==== Exercise data ====

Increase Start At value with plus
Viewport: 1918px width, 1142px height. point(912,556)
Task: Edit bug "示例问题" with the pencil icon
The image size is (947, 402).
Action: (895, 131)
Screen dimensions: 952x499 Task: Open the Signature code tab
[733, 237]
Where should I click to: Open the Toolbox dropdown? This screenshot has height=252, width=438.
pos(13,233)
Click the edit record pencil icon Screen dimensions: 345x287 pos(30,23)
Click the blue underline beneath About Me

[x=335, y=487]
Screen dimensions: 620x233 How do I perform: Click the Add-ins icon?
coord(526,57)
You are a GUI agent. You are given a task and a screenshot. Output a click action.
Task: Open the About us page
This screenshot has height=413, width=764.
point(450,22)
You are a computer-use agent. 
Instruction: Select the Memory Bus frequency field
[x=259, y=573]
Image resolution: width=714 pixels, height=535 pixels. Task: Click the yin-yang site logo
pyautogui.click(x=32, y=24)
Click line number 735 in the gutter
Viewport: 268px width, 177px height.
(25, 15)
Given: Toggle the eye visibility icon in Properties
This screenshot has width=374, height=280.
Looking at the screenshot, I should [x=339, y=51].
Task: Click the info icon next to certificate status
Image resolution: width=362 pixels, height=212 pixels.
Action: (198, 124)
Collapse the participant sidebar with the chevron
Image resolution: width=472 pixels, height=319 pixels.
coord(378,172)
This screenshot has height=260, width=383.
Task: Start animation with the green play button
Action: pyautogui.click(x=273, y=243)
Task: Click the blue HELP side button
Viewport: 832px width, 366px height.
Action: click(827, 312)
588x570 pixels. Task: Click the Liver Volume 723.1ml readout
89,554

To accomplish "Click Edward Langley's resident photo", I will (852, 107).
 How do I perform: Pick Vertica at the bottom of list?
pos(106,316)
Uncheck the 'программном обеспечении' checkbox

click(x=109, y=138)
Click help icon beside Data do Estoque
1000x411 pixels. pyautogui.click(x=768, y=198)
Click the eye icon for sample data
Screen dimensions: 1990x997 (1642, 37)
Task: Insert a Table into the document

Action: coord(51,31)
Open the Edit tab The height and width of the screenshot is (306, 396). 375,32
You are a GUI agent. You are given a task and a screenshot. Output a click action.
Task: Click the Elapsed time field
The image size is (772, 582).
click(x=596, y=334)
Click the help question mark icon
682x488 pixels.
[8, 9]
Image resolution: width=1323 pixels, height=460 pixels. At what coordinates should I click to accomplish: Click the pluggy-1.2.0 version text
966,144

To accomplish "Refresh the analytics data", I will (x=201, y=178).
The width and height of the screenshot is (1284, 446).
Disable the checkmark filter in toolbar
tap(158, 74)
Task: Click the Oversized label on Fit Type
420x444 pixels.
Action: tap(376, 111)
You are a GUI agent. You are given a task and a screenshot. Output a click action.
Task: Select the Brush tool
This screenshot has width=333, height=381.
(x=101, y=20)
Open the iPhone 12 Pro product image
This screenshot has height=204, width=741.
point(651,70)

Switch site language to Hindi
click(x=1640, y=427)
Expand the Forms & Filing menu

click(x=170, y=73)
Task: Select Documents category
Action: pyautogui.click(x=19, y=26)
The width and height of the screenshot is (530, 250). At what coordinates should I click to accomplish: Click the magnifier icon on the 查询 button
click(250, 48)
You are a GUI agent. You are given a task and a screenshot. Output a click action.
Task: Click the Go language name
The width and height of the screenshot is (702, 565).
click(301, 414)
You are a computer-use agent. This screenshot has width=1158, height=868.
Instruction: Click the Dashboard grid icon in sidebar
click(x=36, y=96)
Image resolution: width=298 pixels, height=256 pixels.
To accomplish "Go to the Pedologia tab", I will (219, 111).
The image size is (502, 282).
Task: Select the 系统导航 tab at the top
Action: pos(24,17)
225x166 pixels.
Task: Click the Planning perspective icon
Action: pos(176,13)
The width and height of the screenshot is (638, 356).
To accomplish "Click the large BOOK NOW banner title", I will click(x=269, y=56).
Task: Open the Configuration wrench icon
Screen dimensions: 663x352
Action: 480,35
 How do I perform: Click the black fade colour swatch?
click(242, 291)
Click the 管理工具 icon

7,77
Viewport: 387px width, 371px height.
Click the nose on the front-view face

====

Once you have read the entries, write them out again without altering a single character.

Increase Start At value with plus
Viewport: 1918px width, 1142px height. point(912,556)
Task: Edit bug "示例问题" with the pencil icon
The image size is (947, 402).
Action: (895, 131)
Screen dimensions: 952x499 Task: Open the Signature code tab
[733, 237]
Where should I click to: Open the Toolbox dropdown? This screenshot has height=252, width=438.
pos(13,233)
Click the edit record pencil icon Screen dimensions: 345x287 pos(30,23)
Click the blue underline beneath About Me

[x=335, y=487]
Screen dimensions: 620x233 How do I perform: Click the Add-ins icon?
coord(526,57)
You are a GUI agent. You are given a task and a screenshot. Output a click action.
Task: Open the About us page
This screenshot has height=413, width=764.
point(450,22)
You are a computer-use agent. 
Instruction: Select the Memory Bus frequency field
[x=259, y=573]
Image resolution: width=714 pixels, height=535 pixels. Task: Click the yin-yang site logo
pyautogui.click(x=32, y=24)
Click line number 735 in the gutter
Viewport: 268px width, 177px height.
(25, 15)
Given: Toggle the eye visibility icon in Properties
This screenshot has width=374, height=280.
Looking at the screenshot, I should [x=339, y=51].
Task: Click the info icon next to certificate status
Image resolution: width=362 pixels, height=212 pixels.
Action: (198, 124)
Collapse the participant sidebar with the chevron
Image resolution: width=472 pixels, height=319 pixels.
coord(378,172)
This screenshot has height=260, width=383.
Task: Start animation with the green play button
Action: pyautogui.click(x=273, y=243)
Task: Click the blue HELP side button
Viewport: 832px width, 366px height.
Action: click(827, 312)
588x570 pixels. Task: Click the Liver Volume 723.1ml readout
89,554

To accomplish "Click Edward Langley's resident photo", I will (852, 107).
 How do I perform: Pick Vertica at the bottom of list?
pos(106,316)
Uncheck the 'программном обеспечении' checkbox

click(x=109, y=138)
Click help icon beside Data do Estoque
1000x411 pixels. pyautogui.click(x=768, y=198)
Click the eye icon for sample data
Screen dimensions: 1990x997 (1642, 37)
Task: Insert a Table into the document

Action: coord(51,31)
Open the Edit tab The height and width of the screenshot is (306, 396). 375,32
You are a GUI agent. You are given a task and a screenshot. Output a click action.
Task: Click the Elapsed time field
The image size is (772, 582).
click(x=596, y=334)
Click the help question mark icon
682x488 pixels.
[8, 9]
Image resolution: width=1323 pixels, height=460 pixels. At what coordinates should I click to accomplish: Click the pluggy-1.2.0 version text
966,144

To accomplish "Refresh the analytics data", I will (x=201, y=178).
The width and height of the screenshot is (1284, 446).
Disable the checkmark filter in toolbar
tap(158, 74)
Task: Click the Oversized label on Fit Type
420x444 pixels.
Action: tap(376, 111)
You are a GUI agent. You are given a task and a screenshot. Output a click action.
Task: Select the Brush tool
This screenshot has width=333, height=381.
(x=101, y=20)
Open the iPhone 12 Pro product image
This screenshot has height=204, width=741.
point(651,70)

Switch site language to Hindi
click(x=1640, y=427)
Expand the Forms & Filing menu

click(x=170, y=73)
Task: Select Documents category
Action: pyautogui.click(x=19, y=26)
The width and height of the screenshot is (530, 250). At what coordinates should I click to accomplish: Click the magnifier icon on the 查询 button
click(250, 48)
You are a GUI agent. You are given a task and a screenshot. Output a click action.
Task: Click the Go language name
The width and height of the screenshot is (702, 565).
click(301, 414)
You are a computer-use agent. This screenshot has width=1158, height=868.
Instruction: Click the Dashboard grid icon in sidebar
click(x=36, y=96)
Image resolution: width=298 pixels, height=256 pixels.
To accomplish "Go to the Pedologia tab", I will (219, 111).
The image size is (502, 282).
Task: Select the 系统导航 tab at the top
Action: pos(24,17)
225x166 pixels.
Task: Click the Planning perspective icon
Action: pos(176,13)
The width and height of the screenshot is (638, 356).
To accomplish "Click the large BOOK NOW banner title", I will click(x=269, y=56).
Task: Open the Configuration wrench icon
Screen dimensions: 663x352
Action: 480,35
 How do I perform: Click the black fade colour swatch?
click(242, 291)
Click the 管理工具 icon

7,77
Viewport: 387px width, 371px height.
Click the nose on the front-view face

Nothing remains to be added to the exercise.